EXCERPT: Begin

Kgosi (/'koʊsi/; /tn/) is the title for a hereditary leader of a Batswana and South Africa peoples tribe.

==Usage==
The word "kgosi" is a Setswana term for "king" or "chief". Various affixes can be added to the word to change its meaning: adding the prefix di- creates the plural form dikgosi; the feminine suffix -gadi makes the word kgosigadi; and the adjectival suffix -kgolo, meaning "large", creates kgosikgolo, the word for "supreme leader".

It is a title often given to aristocrats in Botswana and surrounding countries where there are Tswana speaking people.
The office of tribal leadership is called the bogosi while the person who assumes the office is the kgosi.

==Duties==
The Bogosi Act of 2008 defines the powers of the kgosis. According to the Bogosi Act, the kgosi of a tribe has several duties: to manage the tribe, to organize kgotla meetings, and to follow the rules and advice of the national government and the members of the tribe. The kgosis of the eight main Batswana tribes automatically become members of the Ntlo ya Dikgosi, an advisory body within the Parliament of Botswana.

The kgosi has the ability to appoint a mothusa kgosi who acts as an acting leader while the kgosi is temporarily unable to perform his or her duties. This is different from the motshwarelela bogosi, an office created when the kgosi is permanently unable to perform his or her duties and a replacement kgosi is needed.

EXCERPT: End
SOURCE INFORMATION: Begin

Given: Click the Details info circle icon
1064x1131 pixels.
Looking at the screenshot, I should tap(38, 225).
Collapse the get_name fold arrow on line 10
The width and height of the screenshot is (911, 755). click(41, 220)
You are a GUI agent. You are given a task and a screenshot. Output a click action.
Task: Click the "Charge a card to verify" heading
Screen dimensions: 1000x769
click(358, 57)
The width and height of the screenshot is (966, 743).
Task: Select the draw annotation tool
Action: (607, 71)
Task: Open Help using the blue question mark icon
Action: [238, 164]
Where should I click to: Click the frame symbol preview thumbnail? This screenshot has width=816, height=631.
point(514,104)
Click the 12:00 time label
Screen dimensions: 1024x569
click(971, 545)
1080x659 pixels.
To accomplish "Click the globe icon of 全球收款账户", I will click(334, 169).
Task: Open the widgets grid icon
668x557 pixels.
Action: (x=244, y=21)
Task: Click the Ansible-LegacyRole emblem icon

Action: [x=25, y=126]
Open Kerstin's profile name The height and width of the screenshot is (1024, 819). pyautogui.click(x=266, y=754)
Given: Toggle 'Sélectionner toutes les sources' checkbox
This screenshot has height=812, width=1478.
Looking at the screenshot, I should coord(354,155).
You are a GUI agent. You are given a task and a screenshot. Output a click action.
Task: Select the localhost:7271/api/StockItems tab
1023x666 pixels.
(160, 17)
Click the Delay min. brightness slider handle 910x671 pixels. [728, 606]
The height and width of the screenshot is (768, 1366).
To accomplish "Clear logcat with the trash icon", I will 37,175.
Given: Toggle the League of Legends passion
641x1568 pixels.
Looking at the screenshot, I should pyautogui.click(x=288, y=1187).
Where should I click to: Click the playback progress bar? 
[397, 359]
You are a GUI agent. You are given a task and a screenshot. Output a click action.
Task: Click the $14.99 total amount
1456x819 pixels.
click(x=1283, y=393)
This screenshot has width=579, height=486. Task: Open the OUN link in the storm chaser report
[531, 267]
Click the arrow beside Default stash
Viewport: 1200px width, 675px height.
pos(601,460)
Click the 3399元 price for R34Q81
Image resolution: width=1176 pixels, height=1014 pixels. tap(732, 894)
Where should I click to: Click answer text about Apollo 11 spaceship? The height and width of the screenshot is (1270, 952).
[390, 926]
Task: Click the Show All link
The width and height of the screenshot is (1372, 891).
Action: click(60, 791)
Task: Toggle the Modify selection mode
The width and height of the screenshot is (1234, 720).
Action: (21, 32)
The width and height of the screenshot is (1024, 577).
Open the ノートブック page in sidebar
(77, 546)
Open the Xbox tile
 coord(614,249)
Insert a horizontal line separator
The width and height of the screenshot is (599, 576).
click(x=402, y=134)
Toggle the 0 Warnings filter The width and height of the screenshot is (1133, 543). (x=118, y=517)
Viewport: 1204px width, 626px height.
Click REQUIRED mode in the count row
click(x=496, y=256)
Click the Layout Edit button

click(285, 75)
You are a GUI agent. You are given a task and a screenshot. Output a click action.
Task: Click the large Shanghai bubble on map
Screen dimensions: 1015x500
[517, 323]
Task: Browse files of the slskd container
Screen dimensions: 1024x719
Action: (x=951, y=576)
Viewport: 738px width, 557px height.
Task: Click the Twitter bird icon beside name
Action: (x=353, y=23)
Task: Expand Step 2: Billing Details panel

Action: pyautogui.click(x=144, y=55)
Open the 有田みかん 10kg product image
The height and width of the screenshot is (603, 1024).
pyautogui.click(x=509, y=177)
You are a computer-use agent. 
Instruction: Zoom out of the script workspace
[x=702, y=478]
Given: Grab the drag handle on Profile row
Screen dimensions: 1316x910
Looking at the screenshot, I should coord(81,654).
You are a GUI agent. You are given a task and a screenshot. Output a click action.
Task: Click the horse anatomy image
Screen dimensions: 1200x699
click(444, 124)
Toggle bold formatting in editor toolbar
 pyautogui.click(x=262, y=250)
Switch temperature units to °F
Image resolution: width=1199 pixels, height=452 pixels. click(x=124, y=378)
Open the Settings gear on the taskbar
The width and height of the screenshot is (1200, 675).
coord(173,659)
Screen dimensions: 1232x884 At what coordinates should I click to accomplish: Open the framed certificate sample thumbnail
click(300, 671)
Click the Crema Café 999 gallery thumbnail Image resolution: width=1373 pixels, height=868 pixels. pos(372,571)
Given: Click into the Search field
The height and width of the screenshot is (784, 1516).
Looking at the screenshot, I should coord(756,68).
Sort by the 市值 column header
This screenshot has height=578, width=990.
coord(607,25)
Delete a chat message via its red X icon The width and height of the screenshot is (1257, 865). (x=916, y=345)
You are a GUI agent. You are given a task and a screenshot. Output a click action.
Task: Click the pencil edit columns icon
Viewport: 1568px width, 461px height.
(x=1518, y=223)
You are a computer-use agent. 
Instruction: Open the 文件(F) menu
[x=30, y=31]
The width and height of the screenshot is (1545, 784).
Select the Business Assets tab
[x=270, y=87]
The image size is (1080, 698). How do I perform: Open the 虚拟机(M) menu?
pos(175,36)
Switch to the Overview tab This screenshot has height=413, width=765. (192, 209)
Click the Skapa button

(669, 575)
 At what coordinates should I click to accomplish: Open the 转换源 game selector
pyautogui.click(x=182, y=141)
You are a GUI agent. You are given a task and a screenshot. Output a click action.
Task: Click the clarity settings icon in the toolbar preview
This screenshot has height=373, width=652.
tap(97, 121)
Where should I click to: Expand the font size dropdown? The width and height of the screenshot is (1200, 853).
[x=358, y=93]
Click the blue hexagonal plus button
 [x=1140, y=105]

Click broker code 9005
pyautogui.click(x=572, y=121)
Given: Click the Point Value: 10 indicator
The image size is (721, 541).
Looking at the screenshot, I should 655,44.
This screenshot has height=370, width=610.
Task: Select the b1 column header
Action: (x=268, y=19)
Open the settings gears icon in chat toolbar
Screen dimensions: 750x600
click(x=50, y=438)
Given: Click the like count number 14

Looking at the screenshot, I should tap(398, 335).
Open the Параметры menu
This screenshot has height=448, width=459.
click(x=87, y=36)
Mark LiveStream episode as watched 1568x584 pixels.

SOURCE INFORMATION: End

• **TASK OBJECTIVE**:
According to the kgosi excerpt, which law defines the powers of the kgosis?

• **WORKED SOLUTION**:
The Bogosi Act of 2008.